We do not yet know how effective vaccines are in someone who has previously received an antibody treatment for a COVID-19 infection, or whether the antibody treatment could interfere with your body's own immune response to a vaccine. Once you have had COVID-19, you are very unlikely to be reinfected for three months afterward. So, if you receive an antibody treatment, you should delay receiving a vaccine for three months as a precaution.
It is important to know that if you have already received a vaccine for COVID-19, you are still eligible for antibody treatment. You may be treated with monoclonal antibodies whether you have received one or two doses of vaccine. If you have only received one dose of vaccine, you should delay receiving the second dose for three months after treatment, but you do not have to start the vaccine series over again.
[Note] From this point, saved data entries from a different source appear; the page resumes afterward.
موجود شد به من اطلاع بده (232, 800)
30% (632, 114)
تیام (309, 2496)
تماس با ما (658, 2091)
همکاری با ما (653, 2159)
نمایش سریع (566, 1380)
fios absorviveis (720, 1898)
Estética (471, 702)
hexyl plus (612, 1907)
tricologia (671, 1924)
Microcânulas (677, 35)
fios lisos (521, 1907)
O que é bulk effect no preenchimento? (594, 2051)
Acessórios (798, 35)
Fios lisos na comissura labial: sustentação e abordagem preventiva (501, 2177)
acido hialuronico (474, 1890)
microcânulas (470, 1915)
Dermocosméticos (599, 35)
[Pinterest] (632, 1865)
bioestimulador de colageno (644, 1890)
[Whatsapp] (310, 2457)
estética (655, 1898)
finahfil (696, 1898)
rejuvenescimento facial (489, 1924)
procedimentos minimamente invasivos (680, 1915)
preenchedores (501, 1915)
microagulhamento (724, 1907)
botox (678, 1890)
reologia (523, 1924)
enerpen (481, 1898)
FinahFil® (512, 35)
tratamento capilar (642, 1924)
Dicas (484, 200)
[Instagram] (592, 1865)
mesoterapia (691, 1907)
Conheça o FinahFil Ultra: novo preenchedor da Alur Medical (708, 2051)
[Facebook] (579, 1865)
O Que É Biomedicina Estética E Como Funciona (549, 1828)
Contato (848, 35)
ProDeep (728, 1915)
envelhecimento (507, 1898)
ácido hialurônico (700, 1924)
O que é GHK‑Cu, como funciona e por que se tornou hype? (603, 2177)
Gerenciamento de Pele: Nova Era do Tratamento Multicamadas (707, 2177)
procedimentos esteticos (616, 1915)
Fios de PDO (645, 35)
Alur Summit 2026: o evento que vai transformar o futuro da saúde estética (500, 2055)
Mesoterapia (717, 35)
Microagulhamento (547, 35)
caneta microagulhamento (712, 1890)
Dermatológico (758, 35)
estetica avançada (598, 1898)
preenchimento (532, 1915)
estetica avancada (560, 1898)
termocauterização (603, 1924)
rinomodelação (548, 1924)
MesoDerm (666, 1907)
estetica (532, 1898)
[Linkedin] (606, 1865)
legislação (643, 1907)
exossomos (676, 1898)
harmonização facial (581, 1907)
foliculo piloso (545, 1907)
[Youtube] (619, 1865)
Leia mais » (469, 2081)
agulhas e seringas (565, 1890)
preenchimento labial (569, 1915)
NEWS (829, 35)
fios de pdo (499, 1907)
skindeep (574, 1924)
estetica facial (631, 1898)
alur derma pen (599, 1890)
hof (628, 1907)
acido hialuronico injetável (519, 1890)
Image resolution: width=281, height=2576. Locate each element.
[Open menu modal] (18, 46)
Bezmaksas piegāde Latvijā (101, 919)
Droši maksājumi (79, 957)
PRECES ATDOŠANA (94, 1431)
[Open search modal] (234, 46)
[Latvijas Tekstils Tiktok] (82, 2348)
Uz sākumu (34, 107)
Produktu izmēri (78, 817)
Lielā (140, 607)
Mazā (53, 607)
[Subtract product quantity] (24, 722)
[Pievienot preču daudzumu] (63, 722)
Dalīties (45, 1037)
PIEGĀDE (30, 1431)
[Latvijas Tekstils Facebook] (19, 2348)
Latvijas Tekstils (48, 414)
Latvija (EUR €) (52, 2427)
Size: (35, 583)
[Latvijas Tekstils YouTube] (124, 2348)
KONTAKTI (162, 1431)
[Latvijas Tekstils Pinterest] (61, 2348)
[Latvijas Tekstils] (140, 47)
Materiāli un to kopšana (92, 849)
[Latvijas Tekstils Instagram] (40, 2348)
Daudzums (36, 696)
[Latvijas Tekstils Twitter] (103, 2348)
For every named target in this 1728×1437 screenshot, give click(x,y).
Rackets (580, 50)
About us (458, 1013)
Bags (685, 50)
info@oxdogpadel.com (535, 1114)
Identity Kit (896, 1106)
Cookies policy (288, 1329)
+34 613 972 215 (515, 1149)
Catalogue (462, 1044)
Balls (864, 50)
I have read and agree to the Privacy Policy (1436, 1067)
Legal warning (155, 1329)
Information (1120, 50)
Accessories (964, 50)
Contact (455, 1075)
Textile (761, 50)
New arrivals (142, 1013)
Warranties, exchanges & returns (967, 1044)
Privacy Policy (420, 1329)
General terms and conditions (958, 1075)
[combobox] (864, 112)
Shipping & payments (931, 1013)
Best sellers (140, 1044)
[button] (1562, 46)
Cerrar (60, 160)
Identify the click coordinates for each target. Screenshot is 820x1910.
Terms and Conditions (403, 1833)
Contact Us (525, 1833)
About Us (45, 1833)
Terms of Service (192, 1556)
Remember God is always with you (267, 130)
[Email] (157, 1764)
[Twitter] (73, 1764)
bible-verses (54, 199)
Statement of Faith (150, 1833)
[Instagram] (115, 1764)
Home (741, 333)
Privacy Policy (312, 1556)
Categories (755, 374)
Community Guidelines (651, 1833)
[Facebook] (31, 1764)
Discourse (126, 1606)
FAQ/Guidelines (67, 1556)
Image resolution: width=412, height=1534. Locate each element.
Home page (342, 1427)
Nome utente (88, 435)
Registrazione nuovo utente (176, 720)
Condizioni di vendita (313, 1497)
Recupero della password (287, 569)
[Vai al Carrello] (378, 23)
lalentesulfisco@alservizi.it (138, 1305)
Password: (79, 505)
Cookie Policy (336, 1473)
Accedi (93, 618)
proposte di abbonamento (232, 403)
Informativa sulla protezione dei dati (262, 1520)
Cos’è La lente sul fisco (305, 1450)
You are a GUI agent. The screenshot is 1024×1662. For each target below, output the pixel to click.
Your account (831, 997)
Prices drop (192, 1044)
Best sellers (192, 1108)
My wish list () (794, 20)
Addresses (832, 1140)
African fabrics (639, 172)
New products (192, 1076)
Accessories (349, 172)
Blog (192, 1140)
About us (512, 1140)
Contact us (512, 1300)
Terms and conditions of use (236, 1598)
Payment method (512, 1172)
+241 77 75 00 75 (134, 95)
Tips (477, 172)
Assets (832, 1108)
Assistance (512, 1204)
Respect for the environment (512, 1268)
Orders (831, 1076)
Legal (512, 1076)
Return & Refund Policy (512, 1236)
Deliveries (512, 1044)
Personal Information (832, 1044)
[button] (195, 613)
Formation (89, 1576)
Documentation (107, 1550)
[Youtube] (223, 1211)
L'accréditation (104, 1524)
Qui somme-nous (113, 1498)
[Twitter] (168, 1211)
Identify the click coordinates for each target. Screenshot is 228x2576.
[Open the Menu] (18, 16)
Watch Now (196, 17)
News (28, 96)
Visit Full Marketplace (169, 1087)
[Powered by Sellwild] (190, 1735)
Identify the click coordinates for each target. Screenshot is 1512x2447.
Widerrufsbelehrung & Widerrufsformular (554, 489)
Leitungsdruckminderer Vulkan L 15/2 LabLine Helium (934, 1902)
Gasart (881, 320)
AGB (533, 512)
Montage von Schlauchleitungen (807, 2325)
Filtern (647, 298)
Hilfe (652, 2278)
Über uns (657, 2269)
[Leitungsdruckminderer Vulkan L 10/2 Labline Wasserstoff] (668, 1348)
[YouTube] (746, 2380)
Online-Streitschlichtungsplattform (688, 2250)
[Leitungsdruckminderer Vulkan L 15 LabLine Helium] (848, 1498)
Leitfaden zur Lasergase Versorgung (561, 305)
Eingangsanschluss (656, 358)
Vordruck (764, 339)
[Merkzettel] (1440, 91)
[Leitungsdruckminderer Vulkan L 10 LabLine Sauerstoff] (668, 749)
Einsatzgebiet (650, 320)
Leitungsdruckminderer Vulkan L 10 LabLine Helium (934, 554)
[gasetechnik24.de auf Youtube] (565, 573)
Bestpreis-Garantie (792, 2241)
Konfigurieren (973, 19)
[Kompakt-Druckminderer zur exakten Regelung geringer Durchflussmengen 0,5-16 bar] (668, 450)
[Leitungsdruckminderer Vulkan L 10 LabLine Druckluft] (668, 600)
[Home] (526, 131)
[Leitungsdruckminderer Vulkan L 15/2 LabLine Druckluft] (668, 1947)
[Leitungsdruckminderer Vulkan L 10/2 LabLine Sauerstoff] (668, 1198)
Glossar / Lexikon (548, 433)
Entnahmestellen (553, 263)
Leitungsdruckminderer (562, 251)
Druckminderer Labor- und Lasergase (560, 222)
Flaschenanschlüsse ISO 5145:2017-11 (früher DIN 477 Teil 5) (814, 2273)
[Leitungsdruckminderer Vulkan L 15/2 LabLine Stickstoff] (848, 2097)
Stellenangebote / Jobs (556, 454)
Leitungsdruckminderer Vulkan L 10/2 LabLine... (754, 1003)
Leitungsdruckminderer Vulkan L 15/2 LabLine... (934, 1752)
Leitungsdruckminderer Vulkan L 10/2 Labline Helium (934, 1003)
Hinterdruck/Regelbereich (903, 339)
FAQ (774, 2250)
The federal government distributed antibody supplies at no cost to patients. However, some hospitals may have billed insurance companies to administer the drug. The state of Minnesota is working to ensure that any location that gives antibody treatments is considered in network and covered by insurance. However, if you are treated at a health care facility outside of your usual network, it is possible that you may have additional out-of-pocket charges (for example, if an E-Health visit is necessary to confirm eligibility).
- CMS: Coverage of Monoclonal Antibody Products to Treat COVID-19 (PDF)
More information on insurance coverage of antibody treatments.
- Health Resources & Services Administration (HRSA): Uninsured Patient COVID Services Poster (PDF)
Information about what to do if you don't have insurance.
How can I get monoclonal antibody treatment?
The Minnesota Resource Allocation Platform (MNRAP) is an online tool that connects people and health care providers with COVID-19 medications. People, their caregivers, or their health care providers can use MNRAP to find out which medications are available, whether they will help the person, and whether the person is able to get medication.
If someone can get a COVID-19 medication, MNRAP passes along information on their behalf to a health care facility that can give it. A final decision about whether someone can get a medication is up to the health care provider at that facility.
Remdesivir and convalescent plasma
These medication options are typically for people with severe COVID-19 who require hospitalization.